If I train 4 days a week I drop it to 3 sets.
 
Tell me what you want the result to be and I will find a study that &quot;proves&quot; it to be the best way to gain muscle. One set? Two sets? 15 sets? Never ending sets? Three times per week? One set every three weeks? No problem. Studies have proved each of them to be superior to the others. The trick is to find the MINIMUM that gets you the results that you want. That is not going to come from some 37th year student at Harvard creating exercise equipment fpr mice. You have to do it yourself.
 
ar'chi

I don't know if this will be helpful to you or not.
But for my 1st ever HST cycle, I did 2x15, 3x10, 5x5, 5x5 and gained about an inch all over my body. Even my puny arms that were 15 inches when I was a fatbody and 15 inches at 185 (they went down when I overtrained for a triathlon and wasted away to 173) are now 16 inches.

This time, I'm doing &quot;vanilla HST&quot; with 1x15, 2x10, 3x5, 3x5 and am still growing stronger and a bit bigger, not as fast, but still growing.

Both ways, I differ from about everyone else here. I spend more time warming up than most because I get injured easily if I don't. My warmups take a while because I do the following based on my working weight for the day. Warmup=50%x10, 60%x10, acclimation=75%x3, then just add 10-20lbs each additional acclimation set and do doubles until I reach my working weight.

Sooo, either way works - it just depends on how much time you have to put into it. If you've got an hour or less - do the vanilla - you will grow. If you can spare up to 4 hours when the 10's and 5's get heavy (and can recover from the workload). However you do it, if you follow the principals of progression and frequency, you will grow the best you ever did - and that's the important thing.
 
I think people would get better results, on average, by doing the following:

* Focusing first and foremost on the compound lifts
* Trying to get in reasonable volume with a little fatigue management, and setting the 'rep target' to something, say, ~25 reps per MAJOR movement/exercise. Foo-foo direct arm stuff and whatnot can probably get less.

These two-combined will help you not spend eons in the gym but still allow a fair amount of loading while staying well shy of failure. Another method that may help time-wise is antagonist pairing also using the clustering principle. I.e. do a clustered set of one exercise, rest ~60 seconds, do another cluster set of an antagonistic movement (e.g. from bench to rows), etc. Never really resting more than ~minute at a time minus setup time.
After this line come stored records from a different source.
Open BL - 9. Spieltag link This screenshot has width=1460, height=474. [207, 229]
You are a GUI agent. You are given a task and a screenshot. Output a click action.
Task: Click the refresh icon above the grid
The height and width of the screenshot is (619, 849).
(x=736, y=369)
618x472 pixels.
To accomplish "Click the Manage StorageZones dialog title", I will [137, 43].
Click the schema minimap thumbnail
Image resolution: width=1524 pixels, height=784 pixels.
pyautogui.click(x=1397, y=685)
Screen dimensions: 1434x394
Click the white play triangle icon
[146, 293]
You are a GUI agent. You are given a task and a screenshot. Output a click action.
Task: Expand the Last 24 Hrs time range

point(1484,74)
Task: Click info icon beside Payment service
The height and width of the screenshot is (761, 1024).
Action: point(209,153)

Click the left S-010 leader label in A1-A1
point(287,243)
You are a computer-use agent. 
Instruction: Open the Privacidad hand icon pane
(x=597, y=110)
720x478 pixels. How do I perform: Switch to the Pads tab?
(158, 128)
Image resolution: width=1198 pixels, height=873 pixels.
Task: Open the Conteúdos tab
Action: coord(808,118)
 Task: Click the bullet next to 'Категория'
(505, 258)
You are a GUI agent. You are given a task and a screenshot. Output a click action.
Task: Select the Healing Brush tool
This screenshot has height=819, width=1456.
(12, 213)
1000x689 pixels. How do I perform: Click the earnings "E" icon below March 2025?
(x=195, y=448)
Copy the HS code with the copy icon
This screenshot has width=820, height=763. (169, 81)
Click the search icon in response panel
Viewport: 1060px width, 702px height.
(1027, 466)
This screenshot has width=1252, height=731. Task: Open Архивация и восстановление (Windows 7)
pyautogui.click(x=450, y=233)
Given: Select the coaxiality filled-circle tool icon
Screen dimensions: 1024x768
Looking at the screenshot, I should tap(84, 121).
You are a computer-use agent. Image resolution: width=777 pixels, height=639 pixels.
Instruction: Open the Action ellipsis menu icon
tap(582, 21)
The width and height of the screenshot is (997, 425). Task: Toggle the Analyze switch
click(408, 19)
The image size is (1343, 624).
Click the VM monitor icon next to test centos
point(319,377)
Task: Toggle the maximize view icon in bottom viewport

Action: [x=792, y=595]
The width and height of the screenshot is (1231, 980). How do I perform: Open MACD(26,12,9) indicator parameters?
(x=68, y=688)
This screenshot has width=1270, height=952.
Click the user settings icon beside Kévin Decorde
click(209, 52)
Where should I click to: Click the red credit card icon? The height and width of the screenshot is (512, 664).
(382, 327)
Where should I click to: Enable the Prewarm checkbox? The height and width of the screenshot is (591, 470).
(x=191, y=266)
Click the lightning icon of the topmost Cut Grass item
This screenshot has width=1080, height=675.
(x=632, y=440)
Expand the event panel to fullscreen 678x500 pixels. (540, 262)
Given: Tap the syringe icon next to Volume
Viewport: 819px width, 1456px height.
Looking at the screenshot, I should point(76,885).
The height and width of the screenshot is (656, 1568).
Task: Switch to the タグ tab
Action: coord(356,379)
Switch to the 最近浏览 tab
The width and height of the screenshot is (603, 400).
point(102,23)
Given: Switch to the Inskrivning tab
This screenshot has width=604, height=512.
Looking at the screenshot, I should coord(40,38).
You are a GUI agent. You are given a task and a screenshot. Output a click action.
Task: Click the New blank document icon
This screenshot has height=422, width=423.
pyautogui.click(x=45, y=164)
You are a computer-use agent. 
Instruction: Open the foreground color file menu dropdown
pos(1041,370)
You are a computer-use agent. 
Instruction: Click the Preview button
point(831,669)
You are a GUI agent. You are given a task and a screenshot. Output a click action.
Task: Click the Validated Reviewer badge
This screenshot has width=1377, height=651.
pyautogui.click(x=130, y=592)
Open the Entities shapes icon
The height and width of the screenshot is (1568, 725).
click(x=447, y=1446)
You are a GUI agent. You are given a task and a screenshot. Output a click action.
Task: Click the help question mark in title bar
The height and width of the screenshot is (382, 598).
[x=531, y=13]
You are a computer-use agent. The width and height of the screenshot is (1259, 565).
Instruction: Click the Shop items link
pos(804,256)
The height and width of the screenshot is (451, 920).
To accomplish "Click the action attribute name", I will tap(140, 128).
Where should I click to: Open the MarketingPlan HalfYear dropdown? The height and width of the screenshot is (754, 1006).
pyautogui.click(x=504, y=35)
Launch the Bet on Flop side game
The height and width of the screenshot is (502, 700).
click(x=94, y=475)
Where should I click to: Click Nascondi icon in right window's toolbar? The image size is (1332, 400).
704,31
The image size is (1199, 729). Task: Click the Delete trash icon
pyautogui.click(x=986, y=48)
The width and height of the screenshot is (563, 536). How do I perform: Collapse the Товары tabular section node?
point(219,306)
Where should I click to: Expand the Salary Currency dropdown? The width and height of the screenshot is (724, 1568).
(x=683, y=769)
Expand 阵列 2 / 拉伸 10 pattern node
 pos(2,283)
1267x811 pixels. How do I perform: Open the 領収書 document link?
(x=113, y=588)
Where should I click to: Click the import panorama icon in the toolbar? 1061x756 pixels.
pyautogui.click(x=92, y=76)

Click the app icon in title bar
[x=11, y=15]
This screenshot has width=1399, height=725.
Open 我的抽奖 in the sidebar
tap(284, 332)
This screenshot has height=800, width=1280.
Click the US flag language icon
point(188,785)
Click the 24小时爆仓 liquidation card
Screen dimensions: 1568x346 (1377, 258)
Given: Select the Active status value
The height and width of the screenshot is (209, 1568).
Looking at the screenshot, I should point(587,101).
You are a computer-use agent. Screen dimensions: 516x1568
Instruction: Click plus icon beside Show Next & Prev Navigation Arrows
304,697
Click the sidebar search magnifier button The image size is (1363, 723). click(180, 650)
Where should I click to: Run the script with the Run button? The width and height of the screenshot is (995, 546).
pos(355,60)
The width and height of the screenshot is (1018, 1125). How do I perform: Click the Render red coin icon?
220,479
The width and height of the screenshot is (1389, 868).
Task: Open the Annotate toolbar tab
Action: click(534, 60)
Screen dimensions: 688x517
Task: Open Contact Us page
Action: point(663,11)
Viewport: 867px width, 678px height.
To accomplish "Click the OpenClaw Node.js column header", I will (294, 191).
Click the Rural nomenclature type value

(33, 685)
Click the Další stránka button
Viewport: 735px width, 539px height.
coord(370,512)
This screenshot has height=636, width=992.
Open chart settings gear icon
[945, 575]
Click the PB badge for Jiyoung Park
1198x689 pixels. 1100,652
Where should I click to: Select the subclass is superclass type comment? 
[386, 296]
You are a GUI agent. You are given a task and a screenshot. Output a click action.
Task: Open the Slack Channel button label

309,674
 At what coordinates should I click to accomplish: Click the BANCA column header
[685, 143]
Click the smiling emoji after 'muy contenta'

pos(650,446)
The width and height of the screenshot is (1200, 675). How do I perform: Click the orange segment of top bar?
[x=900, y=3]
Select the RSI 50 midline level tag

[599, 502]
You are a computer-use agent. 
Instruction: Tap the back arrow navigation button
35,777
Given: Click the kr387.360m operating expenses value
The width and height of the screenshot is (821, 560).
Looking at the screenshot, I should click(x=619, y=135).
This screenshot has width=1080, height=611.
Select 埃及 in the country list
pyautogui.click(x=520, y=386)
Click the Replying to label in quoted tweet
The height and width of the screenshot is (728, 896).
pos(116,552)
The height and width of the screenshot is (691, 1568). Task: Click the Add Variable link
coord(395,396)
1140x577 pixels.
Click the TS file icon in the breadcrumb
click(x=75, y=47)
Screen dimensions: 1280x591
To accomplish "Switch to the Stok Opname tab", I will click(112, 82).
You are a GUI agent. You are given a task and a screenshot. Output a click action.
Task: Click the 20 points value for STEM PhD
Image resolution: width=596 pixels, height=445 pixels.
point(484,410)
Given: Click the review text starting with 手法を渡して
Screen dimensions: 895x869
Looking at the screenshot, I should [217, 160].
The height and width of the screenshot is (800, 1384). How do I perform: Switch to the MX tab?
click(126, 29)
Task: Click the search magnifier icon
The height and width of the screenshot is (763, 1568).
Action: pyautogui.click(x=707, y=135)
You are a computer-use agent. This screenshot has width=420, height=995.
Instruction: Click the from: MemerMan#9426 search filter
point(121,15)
That said, you always want to do 'the least necessary work to get the desired training effect.' So, for beginners, lower volume (single set) might work fine.

But I seriously doubt ~15 total reps per exercise, even three times a week, is going to be optimal as you move into the intermediate/advanced category.

I actually think this is why split routines wind up working better for a lot of people than full body routines - people are not performing enough volume on the latter to really induce a training effect. So even though the frequency is totally un-optimal, they are at least creating AN effect by inadvertently getting in a decent amount of volume per muscle group.
 
Great Point Mikeynov.

Its hard to say what you said and get the newbies to understand this from the HST Vanilla routine.

I myself love the HST set up but uses a volume per muscle group closer to Waterburys recommendations.

We all no load is important but there has to be some volume IMO.